— Directions —
Output only the lines of the entries that follow, starting at the one with "About Us (184, 2303)" and running down to the one with "Track Order (186, 2345)", both included and unchanged.

— Extracted data —

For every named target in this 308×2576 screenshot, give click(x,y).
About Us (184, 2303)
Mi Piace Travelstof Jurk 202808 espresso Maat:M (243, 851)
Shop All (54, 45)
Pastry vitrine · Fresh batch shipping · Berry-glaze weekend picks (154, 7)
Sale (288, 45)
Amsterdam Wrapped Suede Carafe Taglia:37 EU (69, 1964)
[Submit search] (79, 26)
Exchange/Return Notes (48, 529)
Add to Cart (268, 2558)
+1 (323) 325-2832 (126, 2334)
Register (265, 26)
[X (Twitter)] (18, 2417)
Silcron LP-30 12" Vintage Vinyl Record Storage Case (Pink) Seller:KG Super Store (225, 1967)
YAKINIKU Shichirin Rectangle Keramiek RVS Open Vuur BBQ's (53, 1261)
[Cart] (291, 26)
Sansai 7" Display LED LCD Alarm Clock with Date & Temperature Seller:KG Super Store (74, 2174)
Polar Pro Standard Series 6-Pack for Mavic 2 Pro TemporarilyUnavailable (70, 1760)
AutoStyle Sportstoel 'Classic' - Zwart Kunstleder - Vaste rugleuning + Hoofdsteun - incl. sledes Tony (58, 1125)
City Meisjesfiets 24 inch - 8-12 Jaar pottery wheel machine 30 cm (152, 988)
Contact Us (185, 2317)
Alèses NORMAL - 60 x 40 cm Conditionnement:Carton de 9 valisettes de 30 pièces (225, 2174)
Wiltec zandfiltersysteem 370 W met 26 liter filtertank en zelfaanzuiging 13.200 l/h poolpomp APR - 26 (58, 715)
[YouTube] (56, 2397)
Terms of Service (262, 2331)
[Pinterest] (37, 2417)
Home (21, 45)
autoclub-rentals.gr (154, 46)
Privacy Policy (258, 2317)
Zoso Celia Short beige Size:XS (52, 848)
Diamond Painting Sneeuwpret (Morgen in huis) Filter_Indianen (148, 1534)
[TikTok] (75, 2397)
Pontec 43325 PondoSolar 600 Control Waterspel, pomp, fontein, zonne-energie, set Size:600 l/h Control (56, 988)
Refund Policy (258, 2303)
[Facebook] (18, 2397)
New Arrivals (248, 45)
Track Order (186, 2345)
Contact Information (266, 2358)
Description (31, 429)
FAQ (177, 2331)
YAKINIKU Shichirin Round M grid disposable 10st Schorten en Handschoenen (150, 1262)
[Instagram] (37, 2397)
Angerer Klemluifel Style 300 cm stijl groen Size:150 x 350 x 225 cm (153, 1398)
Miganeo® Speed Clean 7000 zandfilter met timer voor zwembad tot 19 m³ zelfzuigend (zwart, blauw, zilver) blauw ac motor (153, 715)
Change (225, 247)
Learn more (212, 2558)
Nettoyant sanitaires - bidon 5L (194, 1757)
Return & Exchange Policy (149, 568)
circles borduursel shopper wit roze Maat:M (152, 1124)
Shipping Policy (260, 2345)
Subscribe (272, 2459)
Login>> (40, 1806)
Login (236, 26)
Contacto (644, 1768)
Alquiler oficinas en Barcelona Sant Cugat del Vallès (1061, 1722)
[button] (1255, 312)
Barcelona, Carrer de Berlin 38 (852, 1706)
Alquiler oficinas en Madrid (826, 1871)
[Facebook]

— Solution —
About Us (184, 2303)
Mi Piace Travelstof Jurk 202808 espresso Maat:M (243, 851)
Shop All (54, 45)
Pastry vitrine · Fresh batch shipping · Berry-glaze weekend picks (154, 7)
Sale (288, 45)
Amsterdam Wrapped Suede Carafe Taglia:37 EU (69, 1964)
[Submit search] (79, 26)
Exchange/Return Notes (48, 529)
Add to Cart (268, 2558)
+1 (323) 325-2832 (126, 2334)
Register (265, 26)
[X (Twitter)] (18, 2417)
Silcron LP-30 12" Vintage Vinyl Record Storage Case (Pink) Seller:KG Super Store (225, 1967)
YAKINIKU Shichirin Rectangle Keramiek RVS Open Vuur BBQ's (53, 1261)
[Cart] (291, 26)
Sansai 7" Display LED LCD Alarm Clock with Date & Temperature Seller:KG Super Store (74, 2174)
Polar Pro Standard Series 6-Pack for Mavic 2 Pro TemporarilyUnavailable (70, 1760)
AutoStyle Sportstoel 'Classic' - Zwart Kunstleder - Vaste rugleuning + Hoofdsteun - incl. sledes Tony (58, 1125)
City Meisjesfiets 24 inch - 8-12 Jaar pottery wheel machine 30 cm (152, 988)
Contact Us (185, 2317)
Alèses NORMAL - 60 x 40 cm Conditionnement:Carton de 9 valisettes de 30 pièces (225, 2174)
Wiltec zandfiltersysteem 370 W met 26 liter filtertank en zelfaanzuiging 13.200 l/h poolpomp APR - 26 (58, 715)
[YouTube] (56, 2397)
Terms of Service (262, 2331)
[Pinterest] (37, 2417)
Home (21, 45)
autoclub-rentals.gr (154, 46)
Privacy Policy (258, 2317)
Zoso Celia Short beige Size:XS (52, 848)
Diamond Painting Sneeuwpret (Morgen in huis) Filter_Indianen (148, 1534)
[TikTok] (75, 2397)
Pontec 43325 PondoSolar 600 Control Waterspel, pomp, fontein, zonne-energie, set Size:600 l/h Control (56, 988)
Refund Policy (258, 2303)
[Facebook] (18, 2397)
New Arrivals (248, 45)
Track Order (186, 2345)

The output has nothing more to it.